## Stored data:
==============================
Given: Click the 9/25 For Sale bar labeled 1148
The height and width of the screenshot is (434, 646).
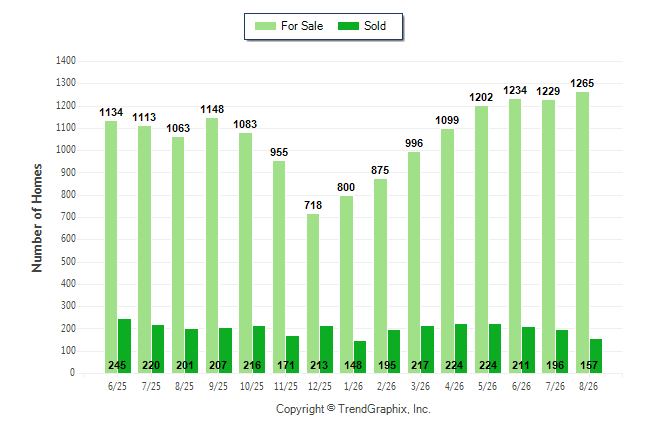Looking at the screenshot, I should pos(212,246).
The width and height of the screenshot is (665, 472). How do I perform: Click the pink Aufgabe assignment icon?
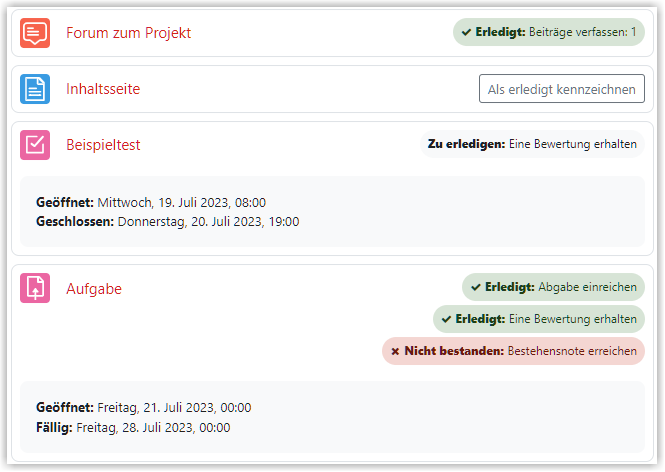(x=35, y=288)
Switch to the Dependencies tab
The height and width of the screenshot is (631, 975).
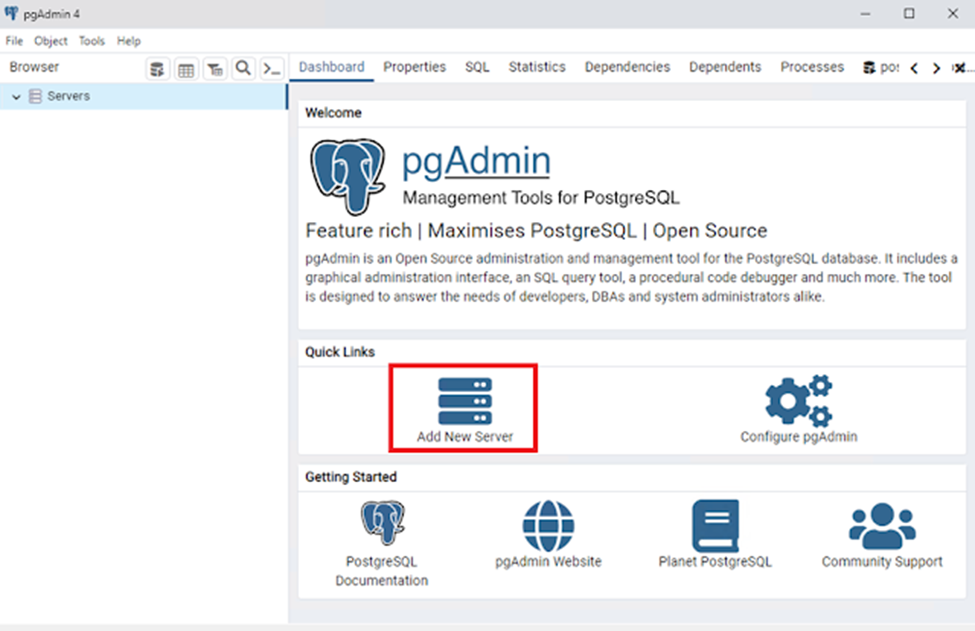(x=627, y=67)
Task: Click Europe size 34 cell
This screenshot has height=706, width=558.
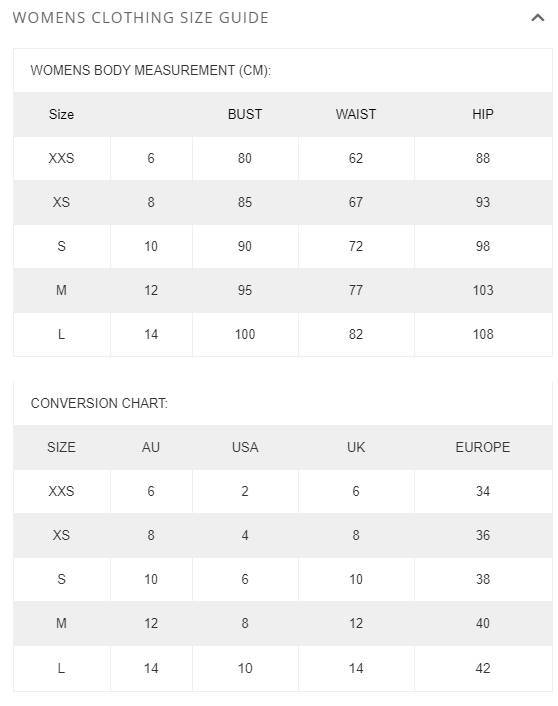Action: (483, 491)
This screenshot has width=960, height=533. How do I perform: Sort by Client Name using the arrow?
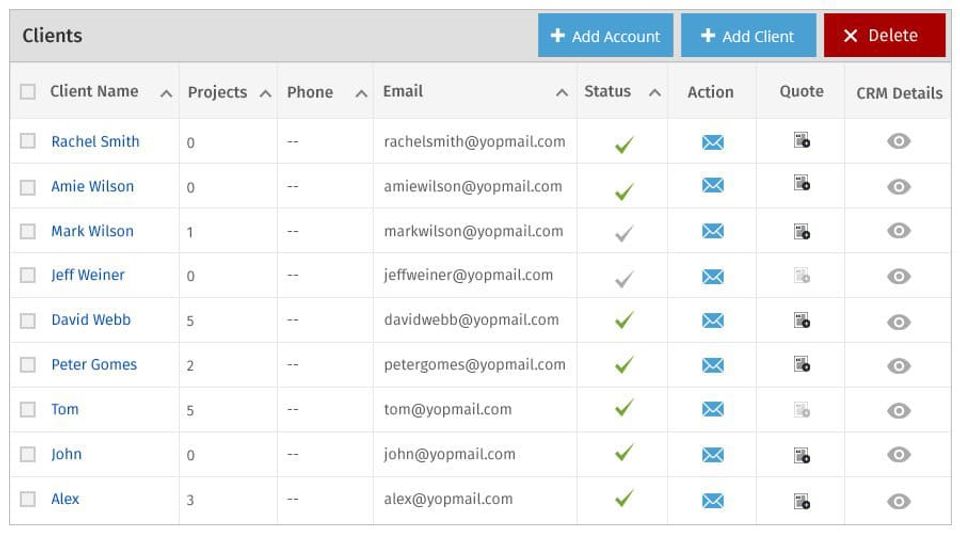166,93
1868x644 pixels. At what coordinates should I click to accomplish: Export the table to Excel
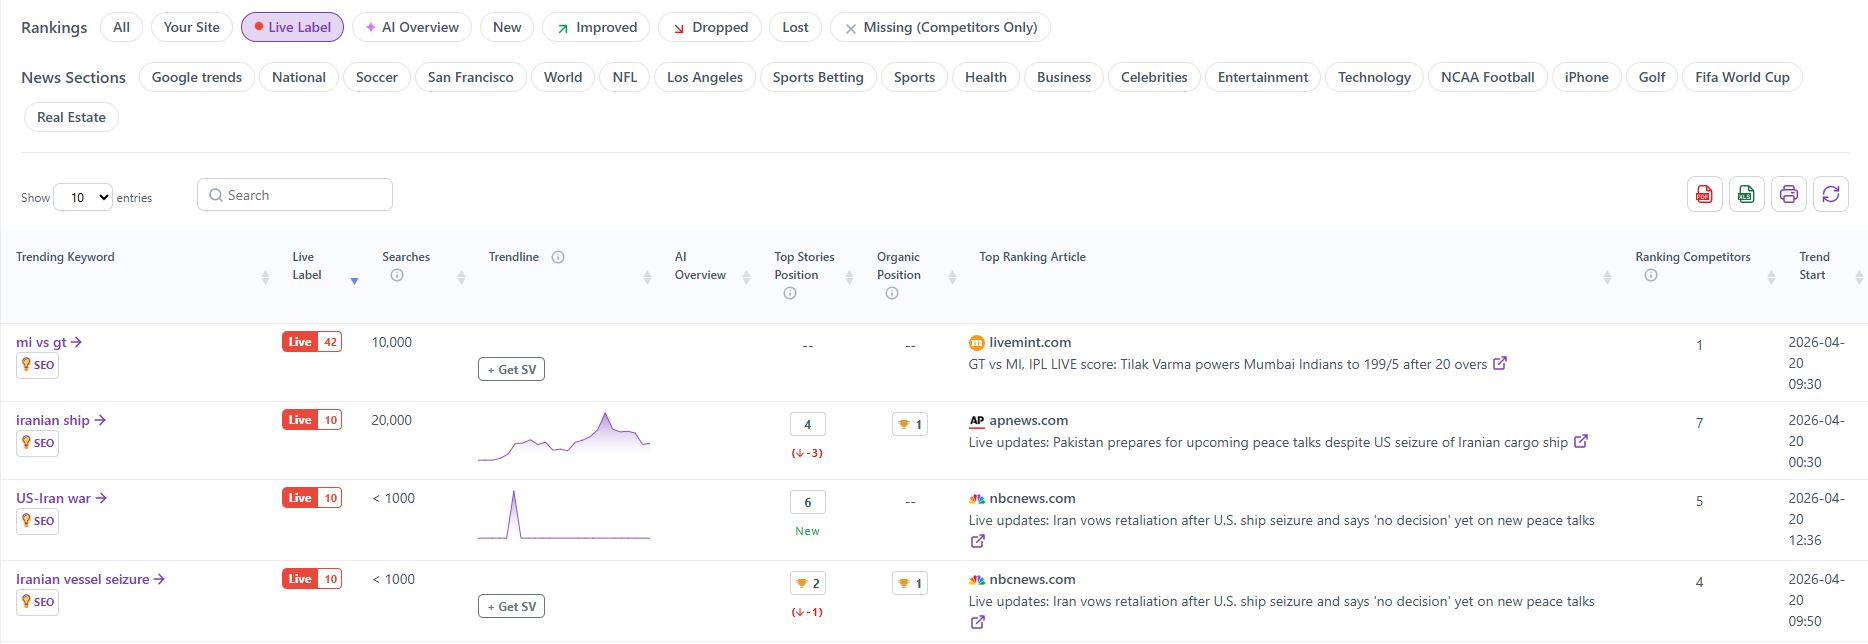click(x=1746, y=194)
==============================
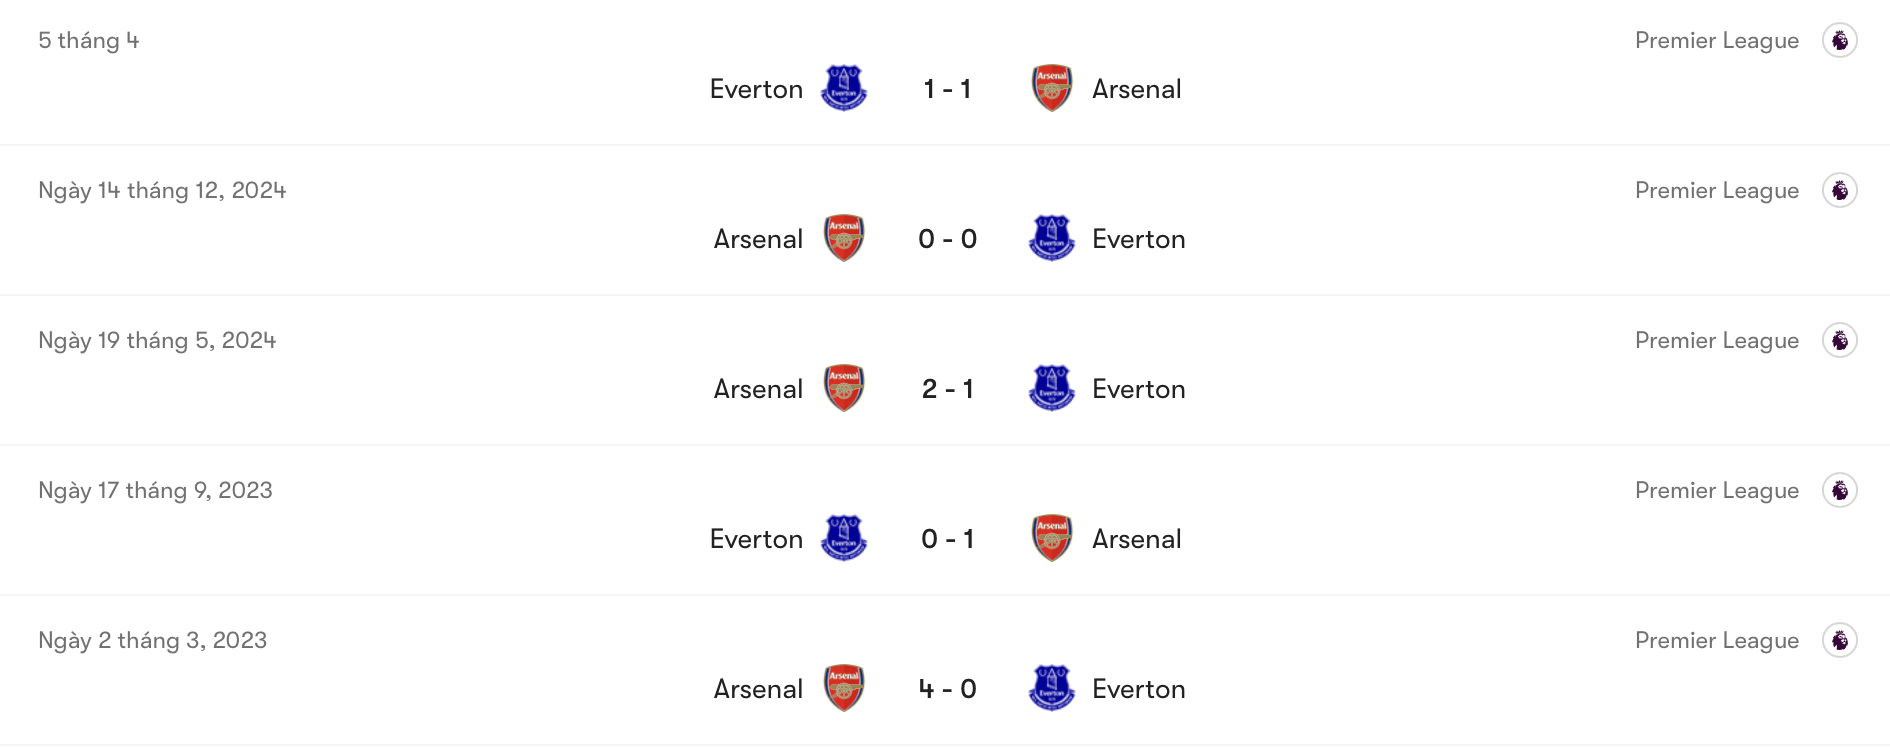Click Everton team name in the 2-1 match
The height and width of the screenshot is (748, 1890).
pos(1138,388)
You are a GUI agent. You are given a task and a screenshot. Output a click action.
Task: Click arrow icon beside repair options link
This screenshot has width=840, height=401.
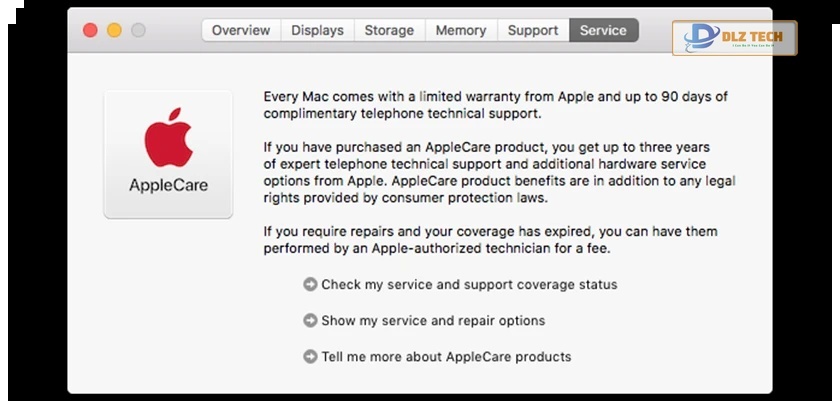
==============================
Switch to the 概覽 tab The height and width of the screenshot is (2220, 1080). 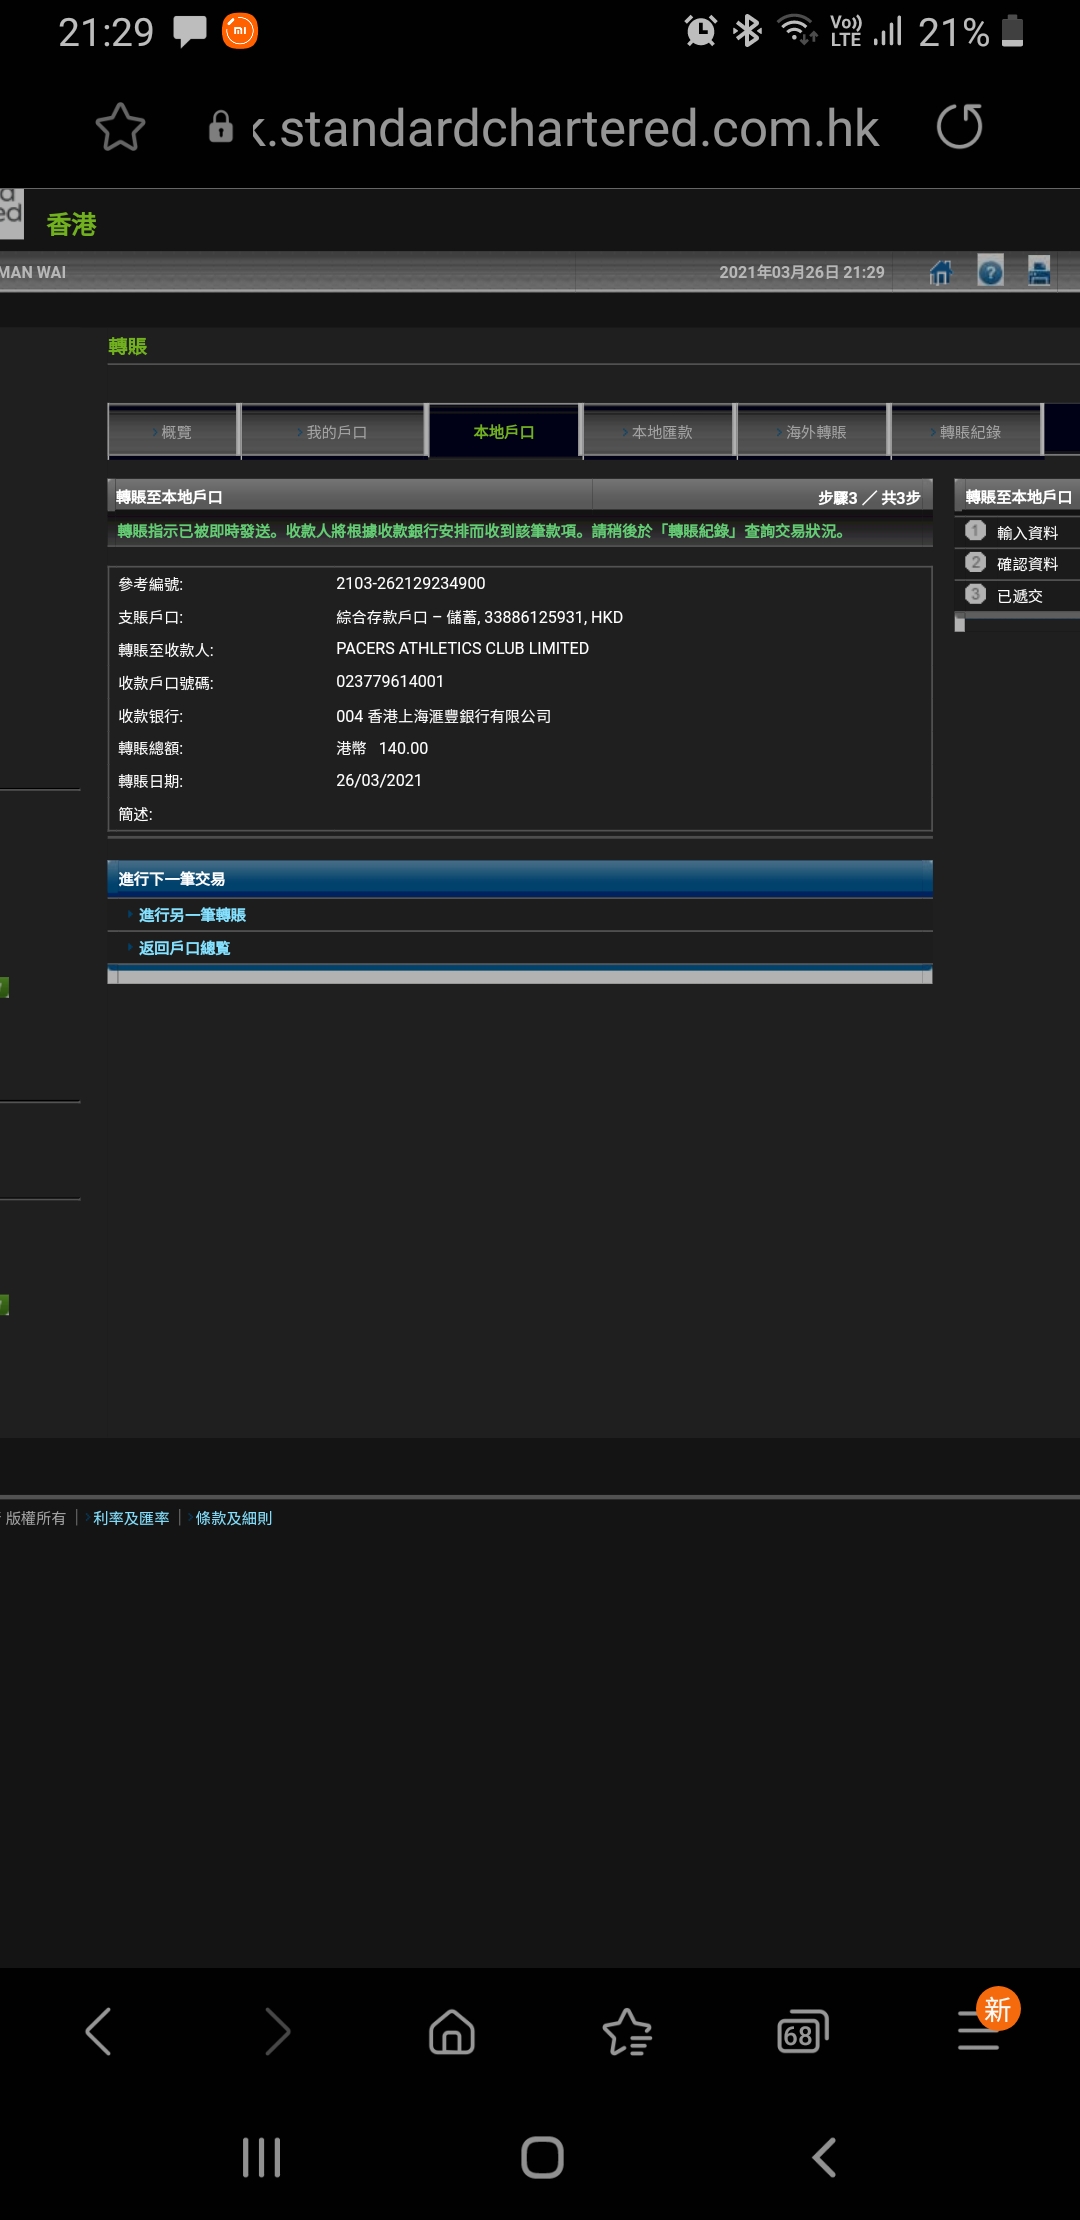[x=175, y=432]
==============================
## What to produce:
Output exactly one stretch of the listing: from the line containing "You are a GUI" through the line containing "This screenshot has width=840, height=401.", both end lines included.

## Solved exercise:
You are a GUI agent. You are given a task and a screenshot. Output a click action.
Task: Click arrow icon beside repair options link
This screenshot has width=840, height=401.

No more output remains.